The legalization of cannabis is just the tip of the iceberg when it comes to ending the war on drugs.

Welcome to Four PM —a daily newsletter that delivers cannabis industry analysis, interviews with industry leaders, and all of the latest news.


50 years ago president Richard Nixon declared an all-out “War on Drugs”.

At the time, this initiative received overwhelming support across America as the efforts being made at the same time to emphasize the dangers of drugs worked beyond effectively as the terrified parents whose fears were founded on this misinformation installed in their children that “all drugs are bad”.

The true motivating factor

Whereas empathy can be extended to the parents who spread this message due to their inability to access information that would have informed them of the shortcoming of this information — I find it very difficult to extend this same empathy to the politicians responsible for the creation of these policies.

We knew we couldn't make it illegal to be either against the war or black, but by getting the public to associate the hippies with marijuana and blacks with heroin. And then criminalizing both heavily, we could disrupt those communities,"

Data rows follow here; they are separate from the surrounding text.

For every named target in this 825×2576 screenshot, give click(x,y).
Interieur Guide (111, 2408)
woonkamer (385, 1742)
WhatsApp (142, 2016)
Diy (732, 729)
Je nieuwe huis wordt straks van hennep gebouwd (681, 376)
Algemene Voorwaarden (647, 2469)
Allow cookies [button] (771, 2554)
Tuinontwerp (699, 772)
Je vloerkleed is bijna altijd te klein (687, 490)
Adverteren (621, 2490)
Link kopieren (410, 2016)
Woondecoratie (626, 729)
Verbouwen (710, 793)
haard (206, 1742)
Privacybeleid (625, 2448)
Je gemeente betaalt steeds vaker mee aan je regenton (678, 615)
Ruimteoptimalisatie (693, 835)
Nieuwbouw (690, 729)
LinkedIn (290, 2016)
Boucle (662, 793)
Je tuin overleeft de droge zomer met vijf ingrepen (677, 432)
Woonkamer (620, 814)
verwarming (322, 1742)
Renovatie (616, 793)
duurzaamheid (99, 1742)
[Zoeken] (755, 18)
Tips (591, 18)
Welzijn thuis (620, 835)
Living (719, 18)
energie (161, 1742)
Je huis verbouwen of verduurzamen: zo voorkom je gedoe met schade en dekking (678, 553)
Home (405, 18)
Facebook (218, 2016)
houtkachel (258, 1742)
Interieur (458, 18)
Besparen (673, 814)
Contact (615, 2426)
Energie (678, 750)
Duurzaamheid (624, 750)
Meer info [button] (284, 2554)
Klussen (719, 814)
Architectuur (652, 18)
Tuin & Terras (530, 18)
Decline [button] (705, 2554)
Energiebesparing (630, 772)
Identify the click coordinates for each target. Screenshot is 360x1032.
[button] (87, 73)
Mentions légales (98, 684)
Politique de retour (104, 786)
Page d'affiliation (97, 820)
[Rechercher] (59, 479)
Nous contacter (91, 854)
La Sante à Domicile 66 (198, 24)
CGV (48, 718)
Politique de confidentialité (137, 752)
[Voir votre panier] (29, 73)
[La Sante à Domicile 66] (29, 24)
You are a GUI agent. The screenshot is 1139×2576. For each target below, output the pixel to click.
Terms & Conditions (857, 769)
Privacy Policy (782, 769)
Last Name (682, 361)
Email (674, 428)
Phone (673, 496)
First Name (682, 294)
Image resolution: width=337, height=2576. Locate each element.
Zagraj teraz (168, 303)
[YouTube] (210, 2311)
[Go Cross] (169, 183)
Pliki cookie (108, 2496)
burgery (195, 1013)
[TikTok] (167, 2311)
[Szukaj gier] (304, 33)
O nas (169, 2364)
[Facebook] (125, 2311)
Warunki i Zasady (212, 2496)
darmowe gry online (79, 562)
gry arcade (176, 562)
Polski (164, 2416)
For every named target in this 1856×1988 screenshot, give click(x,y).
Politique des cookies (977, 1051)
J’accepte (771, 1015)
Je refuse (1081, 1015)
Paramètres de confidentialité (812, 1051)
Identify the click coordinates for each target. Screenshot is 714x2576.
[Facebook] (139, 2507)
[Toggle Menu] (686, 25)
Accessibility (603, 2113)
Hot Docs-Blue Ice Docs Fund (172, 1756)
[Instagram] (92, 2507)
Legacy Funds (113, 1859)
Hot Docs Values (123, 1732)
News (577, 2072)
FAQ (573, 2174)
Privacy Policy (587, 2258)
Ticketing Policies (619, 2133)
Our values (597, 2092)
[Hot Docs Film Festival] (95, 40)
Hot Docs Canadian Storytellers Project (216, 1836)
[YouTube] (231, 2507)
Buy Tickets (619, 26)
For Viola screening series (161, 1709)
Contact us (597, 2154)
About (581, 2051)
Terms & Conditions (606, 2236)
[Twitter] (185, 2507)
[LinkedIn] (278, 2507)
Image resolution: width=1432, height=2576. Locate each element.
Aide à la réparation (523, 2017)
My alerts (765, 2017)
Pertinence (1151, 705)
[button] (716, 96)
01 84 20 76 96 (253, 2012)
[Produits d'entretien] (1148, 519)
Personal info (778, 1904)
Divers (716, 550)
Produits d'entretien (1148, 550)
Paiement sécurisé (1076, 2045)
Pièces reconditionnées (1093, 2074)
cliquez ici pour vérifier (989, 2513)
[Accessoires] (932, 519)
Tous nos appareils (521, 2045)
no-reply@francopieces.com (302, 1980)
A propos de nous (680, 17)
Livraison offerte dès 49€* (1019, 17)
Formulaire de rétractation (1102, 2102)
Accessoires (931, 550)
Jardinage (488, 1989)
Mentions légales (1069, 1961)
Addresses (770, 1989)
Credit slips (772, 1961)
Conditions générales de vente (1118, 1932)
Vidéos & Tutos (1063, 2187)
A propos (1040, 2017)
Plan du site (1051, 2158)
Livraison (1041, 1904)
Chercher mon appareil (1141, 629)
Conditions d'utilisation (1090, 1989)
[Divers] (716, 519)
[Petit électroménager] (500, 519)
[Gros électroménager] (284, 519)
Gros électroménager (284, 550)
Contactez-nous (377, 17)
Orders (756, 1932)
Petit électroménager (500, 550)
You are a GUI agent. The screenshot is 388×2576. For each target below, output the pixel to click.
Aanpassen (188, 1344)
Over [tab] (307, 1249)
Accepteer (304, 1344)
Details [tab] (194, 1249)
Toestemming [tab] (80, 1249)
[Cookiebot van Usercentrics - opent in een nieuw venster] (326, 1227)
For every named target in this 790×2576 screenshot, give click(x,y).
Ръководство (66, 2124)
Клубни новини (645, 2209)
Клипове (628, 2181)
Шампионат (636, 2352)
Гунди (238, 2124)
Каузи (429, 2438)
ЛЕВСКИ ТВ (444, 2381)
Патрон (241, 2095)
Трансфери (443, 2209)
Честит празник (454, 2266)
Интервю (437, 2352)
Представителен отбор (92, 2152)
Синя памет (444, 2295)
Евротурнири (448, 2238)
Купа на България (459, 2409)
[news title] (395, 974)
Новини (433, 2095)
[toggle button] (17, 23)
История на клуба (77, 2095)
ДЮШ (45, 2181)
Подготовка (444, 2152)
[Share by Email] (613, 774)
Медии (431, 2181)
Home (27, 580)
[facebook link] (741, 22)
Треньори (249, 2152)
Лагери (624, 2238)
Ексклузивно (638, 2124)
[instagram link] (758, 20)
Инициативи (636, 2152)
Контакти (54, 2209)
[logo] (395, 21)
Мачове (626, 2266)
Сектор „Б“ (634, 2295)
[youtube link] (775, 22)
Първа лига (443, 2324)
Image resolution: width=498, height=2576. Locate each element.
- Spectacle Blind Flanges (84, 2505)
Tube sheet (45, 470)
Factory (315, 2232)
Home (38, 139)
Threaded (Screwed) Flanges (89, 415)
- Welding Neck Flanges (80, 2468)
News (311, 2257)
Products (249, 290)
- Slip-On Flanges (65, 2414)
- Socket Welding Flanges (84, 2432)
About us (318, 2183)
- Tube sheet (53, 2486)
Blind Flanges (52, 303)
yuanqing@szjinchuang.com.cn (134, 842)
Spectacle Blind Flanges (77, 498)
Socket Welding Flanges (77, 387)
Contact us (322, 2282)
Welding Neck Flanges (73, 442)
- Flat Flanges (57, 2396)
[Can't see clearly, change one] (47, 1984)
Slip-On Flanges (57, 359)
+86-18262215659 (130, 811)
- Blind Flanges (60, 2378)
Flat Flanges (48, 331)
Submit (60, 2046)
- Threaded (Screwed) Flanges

"We could arrest their leaders. raid their homes, break up their meetings, and vilify them night after night on the evening news. Did we know we were lying about the drugs? Of course we did."

John Ehrlichman, Richard Nixon's Domestic Policy Chief

These policies were never about protecting public health as many were led to believe at this time, instead, the Nixon administration used these policies as a means to achieve the mass incarnation of minority communities in America.

This is all history, right?

As I write this edition of Four PM, I wish nothing more than for the following words to be an analysis of how these practices have since ceased.

Unfortunately, the truth tells a very different tale.

Today in America, these same minority communities that were the initial targets of these prejudicial policies remain the current targets of the war on drugs across the United States.

For example, in New York — the city said to be the physical representation of the “freedom & liberty” all Americans are said to have access to continues to enforce these outdated policies.

As we can see from this data, blacks and Hispanics represented a staggering 91.39% of those who receive criminal court summonses for cannabis in 2020, despite the fact that they represent just over 50% of the population in NY.

This same trend extends itself all across America today whereby black people are reported to be 3.64x more likely to be arrested for cannabis possession than a white person — despite the fact that there is comparable usage.

What’s next?

The legalization of cannabis at a federal level in the United States is coming, and I for one am beyond excited to be alive to see the day.

That said, with the knowledge that the war on drugs was entirely constructed as a means to achieve the mass incarceration of minority communities — why aren’t we demanding that this entire campaign be stopped, and the money it took to wage this war be reinvested into the communities who have been the targets of this campaign all along?

As a student of history, from where I’m standing, anything short of this is simply insufficient to address the problems our current politician’s predecessors very intentionally architected & implemented.